Los tipos de enseñanza son una actividad extensiva, ya que todos los días, los docentes de todos los niveles educativos se encuentran con procesos de enseñanza-aprendizaje diferentes por el avance de la globalización. Dichos modelos están más o menos articulados y se fundamentan en teorizaciones que permiten a los educadores, con mayor o menor éxito, ejercer su profesión. Estas teorizaciones de la práctica, están articuladas difusamente y pueden obedecer a múltiples necesidades emanadas de campos completamente distintos. 

Estas necesidades no son nuevas para la enseñanza. A la par, se considera que no existe un único camino para el éxito pedagógico, ni la solución sin esfuerzo de los complicados problemas docentes, ni la descripción de la mejor forma de enseñar. No podemos entender los principios de la enseñanza como dogmas estáticos, sino como interacciones dinámicas con las metas cognoscitivas y sociales, con los procedimientos que subyacen a las teorías del aprendizaje y con las características personales e individuales del binomio docente-estudiante. 
El impulso de la educación reside en la utilización inteligente de una variedad de enfoques, adaptándolos a los diferentes objetivos y a las características del estudiante. Las competencias docentes surgen de la capacidad de acercarse a los estudiantes creando un medio multidimensional y rico. Se necesita diseñar centros de aprendizaje y curricular que ofrezcan a los educandos una variedad de alternativas educativas que nuestra sociedad necesita desarrollar creando nuevas formas de educación, nuevas oportunidades educativas que sustituyen a los métodos actuales. 
Muchas personas creen que la buena enseñanza es algo que se puede reconocer a primera vista, aunque sea difícil de explicar y razonar, propiciando la idea de que una enseñanza es mejor que otra sin más reflejos. La cuestión no es tan sencilla. Aunque los resultados de estos trabajos no sean excluyentes, no podemos afirmar la existencia de un enfoque único óptimo, seguro y de objetivos múltiples.
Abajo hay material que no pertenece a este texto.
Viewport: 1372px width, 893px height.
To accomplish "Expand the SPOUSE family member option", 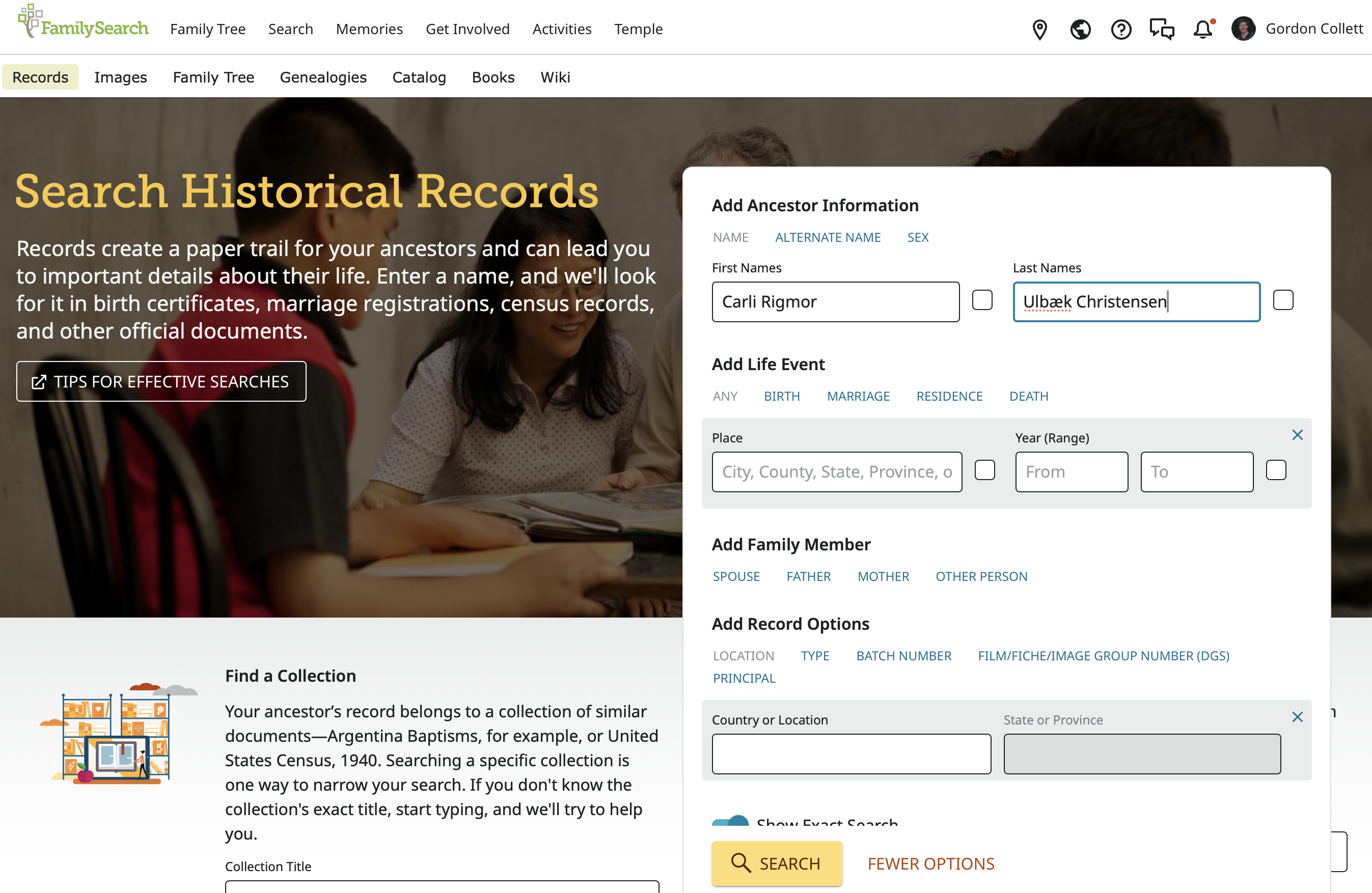I will pyautogui.click(x=736, y=576).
La experiencia demuestra que ningún método conocido tiene éxito con todos los estudiantes ni alcanza todos los objetivos. 
El problema de elegir modelos adecuados de enseñanza es diferente si, en lugar de perseguir el modelo único y óptimo, se concentra en las posibilidades de la variedad de ellos que nos ofrece la experiencia. Igualmente, hemos de tener en cuenta que atender a lo personal, pero no a lo social, o a lo informativo, pero no a lo personal es algo que no tiene sentido en la vida del estudiante que progresa y aprende. Los educandos deben mejorar en todos los campos y esto no puede ser alcanzado desde un único modelo. 
Por eso, el progreso de la enseñanza consiste en el dominio creciente de una variedad de modelos y en la capacidad de usarlos con eficacia. La formación del docente debiera almacenar esta realidad y preparar a los futuros educadores en el dominio de un repertorio básico de seis u ocho modelos con los que hacer frente a sus futuras necesidades, creando en ellos la conciencia de la flexibilidad y la creatividad que debe caracterizar el desarrollo de la enseñanza. Desarrollar una recopilación de modelos equivale a desarrollar flexibilidad y competencia profesional, ya que, todo educador se enfrenta con una amplia gama de problemas, cuanto mayor sea su repertorio de modelos, más amplias y creativas serán las soluciones que podrá generar. 
La búsqueda de un modelo perfecto que resuelva todos los problemas educativos, está en contra de la realidad educativa del aula, por tanto, la existencia del modelo único por muy atractivo que este se presente a primera vista, es una utopía, ya que no hay modelo capaz de hacer frente a todos los tipos y estilos de aprendizaje, de enseñanza, de estudiantes y de los docentes.